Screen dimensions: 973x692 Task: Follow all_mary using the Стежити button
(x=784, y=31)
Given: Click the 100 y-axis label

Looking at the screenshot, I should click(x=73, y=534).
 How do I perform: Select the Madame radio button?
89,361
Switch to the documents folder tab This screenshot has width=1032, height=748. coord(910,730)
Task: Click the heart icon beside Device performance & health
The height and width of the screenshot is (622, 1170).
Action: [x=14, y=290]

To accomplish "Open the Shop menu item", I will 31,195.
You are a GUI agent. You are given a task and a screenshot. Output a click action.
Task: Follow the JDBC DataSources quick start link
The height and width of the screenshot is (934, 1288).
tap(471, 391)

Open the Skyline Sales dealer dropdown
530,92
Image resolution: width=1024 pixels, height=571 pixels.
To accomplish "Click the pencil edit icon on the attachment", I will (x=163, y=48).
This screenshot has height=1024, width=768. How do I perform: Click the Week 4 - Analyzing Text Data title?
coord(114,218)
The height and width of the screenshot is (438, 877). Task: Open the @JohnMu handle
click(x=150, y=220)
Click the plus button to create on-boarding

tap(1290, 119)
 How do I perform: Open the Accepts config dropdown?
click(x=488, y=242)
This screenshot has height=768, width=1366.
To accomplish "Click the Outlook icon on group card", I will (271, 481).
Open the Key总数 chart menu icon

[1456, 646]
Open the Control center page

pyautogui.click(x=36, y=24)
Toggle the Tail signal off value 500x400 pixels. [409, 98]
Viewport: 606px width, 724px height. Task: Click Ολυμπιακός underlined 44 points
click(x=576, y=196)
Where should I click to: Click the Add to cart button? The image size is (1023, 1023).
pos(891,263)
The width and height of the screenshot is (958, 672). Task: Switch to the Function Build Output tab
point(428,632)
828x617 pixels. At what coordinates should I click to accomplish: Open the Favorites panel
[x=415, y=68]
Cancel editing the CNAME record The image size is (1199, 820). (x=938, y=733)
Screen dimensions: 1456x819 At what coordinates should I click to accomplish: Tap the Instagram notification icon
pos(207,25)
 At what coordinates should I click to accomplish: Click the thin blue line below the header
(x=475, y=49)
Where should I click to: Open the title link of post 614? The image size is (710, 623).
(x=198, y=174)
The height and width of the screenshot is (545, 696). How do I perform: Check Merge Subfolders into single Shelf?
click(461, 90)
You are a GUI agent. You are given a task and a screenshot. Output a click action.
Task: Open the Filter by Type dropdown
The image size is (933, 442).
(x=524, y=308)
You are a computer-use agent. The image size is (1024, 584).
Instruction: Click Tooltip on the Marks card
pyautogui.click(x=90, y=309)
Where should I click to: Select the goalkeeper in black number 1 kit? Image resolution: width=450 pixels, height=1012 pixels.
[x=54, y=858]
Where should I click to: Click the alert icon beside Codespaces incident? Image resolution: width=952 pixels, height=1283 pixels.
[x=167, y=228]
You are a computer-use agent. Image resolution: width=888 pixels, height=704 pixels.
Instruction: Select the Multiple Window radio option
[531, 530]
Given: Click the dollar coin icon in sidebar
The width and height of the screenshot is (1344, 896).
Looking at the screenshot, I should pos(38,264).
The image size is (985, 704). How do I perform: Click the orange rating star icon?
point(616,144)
• • • •
PROBLEM TO WORK ON: From the data, pick out every line that includes "computer".

RESPONSE:
You are a computer-use agent. The image size is (1024, 584).
You are a computer-use agent. Image resolution: width=888 pixels, height=704 pixels.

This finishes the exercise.